J'ai cinq minutes pour faire mes commentaires et poser une question.

La coprésidente (Mme Sheila Finestone): Vous pouvez poser des questions et puis madame peut répondre après, si vous voulez. Vous pouvez disposer de vos cinq minutes comme vous le voulez.

Le sénateur Jean-Maurice Simard: Je vais d'abord dégonfler un autre ballon libéral.

La coprésidente (Mme Sheila Finestone): Allez-y.

Le sénateur Jean-Maurice Simard: Je me reporte à la présentation de la ministre Copps. C'est bien beau de comparer la situation de 1971 et celle de 1991.

• 1655

On doit constater qu'il y a des améliorations qui sont survenues au cours de ces 20 ans. Mais on est en 1998. Alors que la Fédération des communautés francophones et acadienne du Canada, le commissaire aux langues officielles, le docteur Goldbloom, la Société des Acadiens et Acadiennes du Nouveau-Brunswick, la SNA et les observateurs objectifs de la scène parlent de progrès, je pense qu'on devrait plutôt parler de la détérioration des services aux francophones au Canada depuis 1993, et même peut-être depuis 1990.

Alors, le Parti libéral, le Bloc, j'en suis sûr, et le Parti progressiste-conservateur ont intérêt à se tenir les coudes pour faire face aux réformistes. Nous sommes des alliés.

L'hon. Sheila Copps: Vous êtes plutôt des souverainistes.

Le sénateur Jean-Maurice Simard: J'ai donné à plusieurs reprises, depuis 1967, le crédit à Gérard Pelletier. J'ai donné le crédit à Louis Robichaud. Il faut aussi le donner à Mulroney. Vous avez reproché à deux reprises au gouvernement de Mulroney d'avoir coupé le programme de contestation judiciaire, mais vous avez oublié de dire que vous aviez coupé 200 millions de dollars, entre 1993 et 1998, au protocole concernant l'enseignement de la langue française comme langue seconde à la minorité.
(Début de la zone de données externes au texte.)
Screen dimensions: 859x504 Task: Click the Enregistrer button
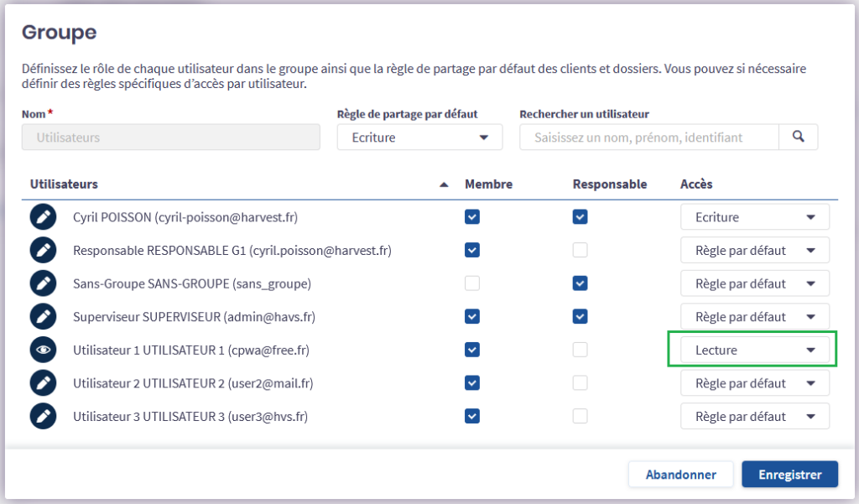(x=789, y=474)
Je ne voudrais pas vous le reprocher, mais vous avez fait allusion à deux reprises, dans votre présentation ou lors d'une réponse à un collègue, aux bons résultats du programme de radio communautaire. Vous vous rappelez sans doute que vous étiez au Parlement, dans l'opposition, lorsque le gouvernement Mulroney a créé ce programme. On aurait donc intérêt à se tenir les coudes entre libéraux, conservateurs et bloquistes, d'autant plus que les bloquistes ont annoncé il y a cinq ou six ans une politique en faveur des communautés francophones au Canada.

La coprésidente (Mme Sheila Finestone): Avez-vous une question, monsieur le sénateur?

Le sénateur Jean-Maurice Simard: Oui. Vous avez parlé de vigilance tantôt. J'aimerais plutôt parler d'attaque contre l'assimilation. J'ai parlé d'observateurs neutres et objectifs et d'associations qui émettent des constatations depuis deux ans. Hier, j'ai même lu un communiqué de presse de la Fédération des communautés francophones et acadienne. On va les recevoir bientôt d'ailleurs. Ils ont fait des constatations et ils vont vous poser des questions.

La coprésidente (Mme Sheila Finestone): Est-ce que vous pouvez terminer, s'il vous plaît?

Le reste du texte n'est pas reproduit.